Search term "legend": please show all lines in the listing that contain it.

**Dataset content**
━━━━━━━━━━━━━━━━━━━━━━━━━━━━━━

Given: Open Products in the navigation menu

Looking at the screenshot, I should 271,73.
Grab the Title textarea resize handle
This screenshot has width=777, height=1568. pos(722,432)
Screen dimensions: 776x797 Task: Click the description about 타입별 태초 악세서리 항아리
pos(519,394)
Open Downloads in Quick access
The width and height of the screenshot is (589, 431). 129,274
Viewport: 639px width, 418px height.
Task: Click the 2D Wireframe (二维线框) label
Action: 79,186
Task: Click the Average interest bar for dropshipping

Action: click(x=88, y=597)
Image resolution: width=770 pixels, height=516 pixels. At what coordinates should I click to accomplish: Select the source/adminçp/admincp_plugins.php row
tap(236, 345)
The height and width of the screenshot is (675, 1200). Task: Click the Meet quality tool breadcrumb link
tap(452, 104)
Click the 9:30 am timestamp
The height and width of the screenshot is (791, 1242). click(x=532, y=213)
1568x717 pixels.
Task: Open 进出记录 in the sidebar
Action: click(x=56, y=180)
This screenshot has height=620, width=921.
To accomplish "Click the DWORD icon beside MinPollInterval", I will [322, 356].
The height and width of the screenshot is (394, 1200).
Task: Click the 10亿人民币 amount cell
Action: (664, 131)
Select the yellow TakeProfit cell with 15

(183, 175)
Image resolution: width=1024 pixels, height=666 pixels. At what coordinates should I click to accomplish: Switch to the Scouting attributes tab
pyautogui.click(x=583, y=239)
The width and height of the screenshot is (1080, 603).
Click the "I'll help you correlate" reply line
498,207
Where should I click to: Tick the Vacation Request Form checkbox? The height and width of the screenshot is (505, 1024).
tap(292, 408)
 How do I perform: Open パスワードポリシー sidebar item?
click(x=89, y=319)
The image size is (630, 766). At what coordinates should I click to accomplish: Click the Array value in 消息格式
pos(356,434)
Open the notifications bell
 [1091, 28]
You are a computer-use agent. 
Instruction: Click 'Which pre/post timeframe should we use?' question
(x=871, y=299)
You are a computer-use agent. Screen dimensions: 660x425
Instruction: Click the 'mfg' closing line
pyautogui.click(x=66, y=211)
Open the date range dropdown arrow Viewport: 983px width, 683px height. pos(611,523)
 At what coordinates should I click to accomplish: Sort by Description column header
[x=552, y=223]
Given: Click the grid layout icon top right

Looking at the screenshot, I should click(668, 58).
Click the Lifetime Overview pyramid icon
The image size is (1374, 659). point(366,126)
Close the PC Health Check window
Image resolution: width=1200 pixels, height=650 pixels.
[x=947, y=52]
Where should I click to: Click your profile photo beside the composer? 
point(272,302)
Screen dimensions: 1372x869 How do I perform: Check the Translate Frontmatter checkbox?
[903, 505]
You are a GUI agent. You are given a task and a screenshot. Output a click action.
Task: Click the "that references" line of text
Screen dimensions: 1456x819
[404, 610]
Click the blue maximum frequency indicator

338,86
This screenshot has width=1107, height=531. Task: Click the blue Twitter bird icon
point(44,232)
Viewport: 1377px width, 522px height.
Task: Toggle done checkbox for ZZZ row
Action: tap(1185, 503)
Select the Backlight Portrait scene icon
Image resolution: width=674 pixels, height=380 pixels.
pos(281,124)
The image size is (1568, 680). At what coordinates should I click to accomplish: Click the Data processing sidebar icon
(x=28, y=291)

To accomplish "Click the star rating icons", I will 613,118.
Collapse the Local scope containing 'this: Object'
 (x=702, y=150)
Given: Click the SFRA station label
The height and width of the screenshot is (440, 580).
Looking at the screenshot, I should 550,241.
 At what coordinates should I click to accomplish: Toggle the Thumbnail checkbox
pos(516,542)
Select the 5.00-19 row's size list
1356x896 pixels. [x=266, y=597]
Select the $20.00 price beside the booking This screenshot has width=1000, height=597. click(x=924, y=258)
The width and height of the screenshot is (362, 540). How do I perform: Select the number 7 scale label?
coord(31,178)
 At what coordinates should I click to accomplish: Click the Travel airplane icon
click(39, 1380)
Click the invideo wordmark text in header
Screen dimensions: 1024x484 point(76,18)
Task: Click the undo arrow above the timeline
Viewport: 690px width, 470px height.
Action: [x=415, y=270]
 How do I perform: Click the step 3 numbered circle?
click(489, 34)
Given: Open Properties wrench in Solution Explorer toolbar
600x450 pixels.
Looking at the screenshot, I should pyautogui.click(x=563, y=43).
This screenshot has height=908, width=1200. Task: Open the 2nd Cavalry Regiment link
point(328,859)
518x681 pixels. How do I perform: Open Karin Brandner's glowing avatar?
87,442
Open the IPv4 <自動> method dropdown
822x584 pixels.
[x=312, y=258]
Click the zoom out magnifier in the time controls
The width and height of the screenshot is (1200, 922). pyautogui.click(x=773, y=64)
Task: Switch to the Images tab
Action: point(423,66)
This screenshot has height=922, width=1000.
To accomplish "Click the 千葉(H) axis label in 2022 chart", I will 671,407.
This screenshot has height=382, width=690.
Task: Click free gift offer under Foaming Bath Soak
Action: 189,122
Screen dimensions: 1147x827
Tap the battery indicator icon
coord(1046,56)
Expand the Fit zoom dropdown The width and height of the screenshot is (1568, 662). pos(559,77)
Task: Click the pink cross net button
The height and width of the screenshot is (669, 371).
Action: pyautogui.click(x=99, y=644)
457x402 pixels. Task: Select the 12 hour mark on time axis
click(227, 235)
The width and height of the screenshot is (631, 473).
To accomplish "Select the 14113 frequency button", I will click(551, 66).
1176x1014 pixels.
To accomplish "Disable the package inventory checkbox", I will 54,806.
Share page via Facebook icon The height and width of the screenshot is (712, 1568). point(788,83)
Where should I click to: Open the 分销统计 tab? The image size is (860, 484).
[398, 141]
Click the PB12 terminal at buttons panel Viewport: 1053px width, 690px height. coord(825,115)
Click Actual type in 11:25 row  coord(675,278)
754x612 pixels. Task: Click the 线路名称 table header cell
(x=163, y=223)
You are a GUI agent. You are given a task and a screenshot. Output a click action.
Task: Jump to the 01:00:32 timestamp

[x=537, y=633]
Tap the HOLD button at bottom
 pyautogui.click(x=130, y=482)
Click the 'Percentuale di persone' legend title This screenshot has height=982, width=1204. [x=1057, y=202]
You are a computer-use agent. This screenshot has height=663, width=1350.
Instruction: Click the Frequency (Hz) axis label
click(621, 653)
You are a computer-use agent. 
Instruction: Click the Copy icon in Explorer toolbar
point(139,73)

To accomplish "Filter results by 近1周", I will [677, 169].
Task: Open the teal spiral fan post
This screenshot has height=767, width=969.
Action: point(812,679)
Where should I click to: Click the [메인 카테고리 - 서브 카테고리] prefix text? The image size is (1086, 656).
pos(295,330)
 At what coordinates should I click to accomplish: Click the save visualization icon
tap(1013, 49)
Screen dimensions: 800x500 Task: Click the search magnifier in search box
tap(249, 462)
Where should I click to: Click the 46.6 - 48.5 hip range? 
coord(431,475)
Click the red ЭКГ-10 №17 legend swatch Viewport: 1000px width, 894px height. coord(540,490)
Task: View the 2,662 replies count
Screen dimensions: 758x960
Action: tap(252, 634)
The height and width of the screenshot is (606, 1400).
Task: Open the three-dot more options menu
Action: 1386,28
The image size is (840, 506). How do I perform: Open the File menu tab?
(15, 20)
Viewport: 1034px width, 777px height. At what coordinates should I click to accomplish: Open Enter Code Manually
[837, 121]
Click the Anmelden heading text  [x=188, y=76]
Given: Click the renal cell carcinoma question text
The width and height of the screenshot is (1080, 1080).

━━━━━━━━━━━━━━━━━━━━━━━━━━━━━━

**Written solution**
Click the 'Percentuale di persone' legend title This screenshot has height=982, width=1204. [x=1057, y=202]
Click the red ЭКГ-10 №17 legend swatch Viewport: 1000px width, 894px height. coord(540,490)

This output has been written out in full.